Volunteer firefighters train for emergency response when communities call. The call may come at any time, and in almost every situation, sometimes under stressful and emotional circumstances.
Our volunteers tell us about the tremendous rewards that come with their work. We know there are other people out there with the same courage, commitment and compassion.
We want to welcome you into the team at your local fire hall.
Weekly training sessions ensure the best possible response time, knowledge of the most appropriate techniques for each situation and familiarization with the very specialized equipment required for firefighting and safety. Firefighters are members of the community with a will to improve their skills while protecting life and property.

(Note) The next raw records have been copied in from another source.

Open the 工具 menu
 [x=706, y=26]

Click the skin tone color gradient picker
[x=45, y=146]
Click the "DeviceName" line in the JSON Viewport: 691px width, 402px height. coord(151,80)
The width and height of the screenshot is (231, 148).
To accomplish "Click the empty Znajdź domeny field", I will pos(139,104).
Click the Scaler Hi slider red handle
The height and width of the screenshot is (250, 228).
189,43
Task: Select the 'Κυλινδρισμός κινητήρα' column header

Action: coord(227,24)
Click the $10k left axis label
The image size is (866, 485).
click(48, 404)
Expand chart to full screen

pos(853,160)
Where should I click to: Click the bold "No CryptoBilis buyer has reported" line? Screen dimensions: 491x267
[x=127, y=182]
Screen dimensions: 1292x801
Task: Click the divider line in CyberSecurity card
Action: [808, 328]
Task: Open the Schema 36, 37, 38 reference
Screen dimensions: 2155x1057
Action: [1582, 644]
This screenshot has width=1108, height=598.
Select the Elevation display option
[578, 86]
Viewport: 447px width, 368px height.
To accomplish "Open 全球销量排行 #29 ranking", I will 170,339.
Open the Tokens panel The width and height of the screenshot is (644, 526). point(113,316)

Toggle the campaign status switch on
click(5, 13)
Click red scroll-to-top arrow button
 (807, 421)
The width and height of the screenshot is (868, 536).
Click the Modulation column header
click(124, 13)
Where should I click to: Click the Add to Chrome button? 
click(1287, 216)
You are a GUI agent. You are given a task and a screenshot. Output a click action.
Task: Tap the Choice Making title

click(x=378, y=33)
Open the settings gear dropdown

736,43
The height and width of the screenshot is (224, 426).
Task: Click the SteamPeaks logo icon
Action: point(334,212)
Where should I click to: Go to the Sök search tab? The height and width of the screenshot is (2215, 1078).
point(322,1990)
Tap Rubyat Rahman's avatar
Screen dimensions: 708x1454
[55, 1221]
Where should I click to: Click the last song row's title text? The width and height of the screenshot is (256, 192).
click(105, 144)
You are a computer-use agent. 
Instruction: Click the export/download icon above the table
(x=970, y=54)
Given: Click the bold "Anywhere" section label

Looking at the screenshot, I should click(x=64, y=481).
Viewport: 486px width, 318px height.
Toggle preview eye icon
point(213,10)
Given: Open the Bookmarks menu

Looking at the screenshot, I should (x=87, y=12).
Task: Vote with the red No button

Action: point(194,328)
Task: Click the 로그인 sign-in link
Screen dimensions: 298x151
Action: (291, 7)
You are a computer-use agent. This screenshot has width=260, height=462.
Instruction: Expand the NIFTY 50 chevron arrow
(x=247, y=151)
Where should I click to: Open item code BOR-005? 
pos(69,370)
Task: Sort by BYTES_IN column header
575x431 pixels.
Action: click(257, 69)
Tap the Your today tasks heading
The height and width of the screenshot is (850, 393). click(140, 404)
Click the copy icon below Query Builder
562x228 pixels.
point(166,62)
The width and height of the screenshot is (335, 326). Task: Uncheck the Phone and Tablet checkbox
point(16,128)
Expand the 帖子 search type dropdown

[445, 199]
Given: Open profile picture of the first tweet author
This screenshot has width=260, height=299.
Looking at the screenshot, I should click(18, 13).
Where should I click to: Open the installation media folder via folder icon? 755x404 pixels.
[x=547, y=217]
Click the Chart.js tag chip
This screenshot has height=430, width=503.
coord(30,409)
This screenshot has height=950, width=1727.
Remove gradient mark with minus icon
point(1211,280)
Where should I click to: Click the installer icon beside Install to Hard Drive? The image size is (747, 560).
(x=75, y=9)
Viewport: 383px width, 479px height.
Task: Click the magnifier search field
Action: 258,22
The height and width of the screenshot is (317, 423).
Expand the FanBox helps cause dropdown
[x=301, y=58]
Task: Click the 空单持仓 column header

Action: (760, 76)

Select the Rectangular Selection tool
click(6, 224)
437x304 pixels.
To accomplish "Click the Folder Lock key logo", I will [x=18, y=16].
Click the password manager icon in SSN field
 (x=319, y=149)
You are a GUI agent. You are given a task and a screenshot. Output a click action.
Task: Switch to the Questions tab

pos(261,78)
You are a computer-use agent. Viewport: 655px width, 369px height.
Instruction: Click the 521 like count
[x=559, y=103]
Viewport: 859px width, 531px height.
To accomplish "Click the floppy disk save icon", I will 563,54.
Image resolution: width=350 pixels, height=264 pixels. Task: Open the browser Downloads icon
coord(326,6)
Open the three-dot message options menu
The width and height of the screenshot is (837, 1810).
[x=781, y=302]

- A Valid Driver's License (minimum)
- Minimum 18 years of age
- Physically able to perform tasks and duties of the job
- Able to commit to training
- Live and/or work in the response area
Fire Practice is on Tuesday at 7 pm for most CSRD volunteer fire departments. However, Falkland practices on Wednesdays and Silver Creek on Thursday nights.
Potential Recruits & Volunteers
Potential recruits are always welcome to come, watch and find out more. Other types of positions may be available in your local fire department if you'd like to contribute your talents through other opportunities. Examples include administration, fundraising, or public education.
If you are interested in volunteering or simply want more information about your local fire department, please contact the area Fire Chief or the CSRD Fire Services Coordinator, Sean Coubrough at 250-833-5955. You can also email the fire department.
Becoming a Firefighter
What you need to know:
- No previous experience is necessary to become a volunteer firefighter and volunteers train to professional standards.
- Volunteer firefighters are all ages, male and female, and come from many diverse backgrounds.
- Volunteers are paid on-call for their response, training and practices.
- All required personal protective equipment and training are provided, there are no out-of-pocket costs.
- Volunteer firefighters commit to two hours a week of training at their local fire hall.
- Volunteer firefighters receive insurance coverage through WorkSafe BC, 24 hour accident insurance coverage and $100,000 life insurance in case of accidental death.
- The federal government provides tax credits to volunteer firefighters who serve at least 200 hours per year.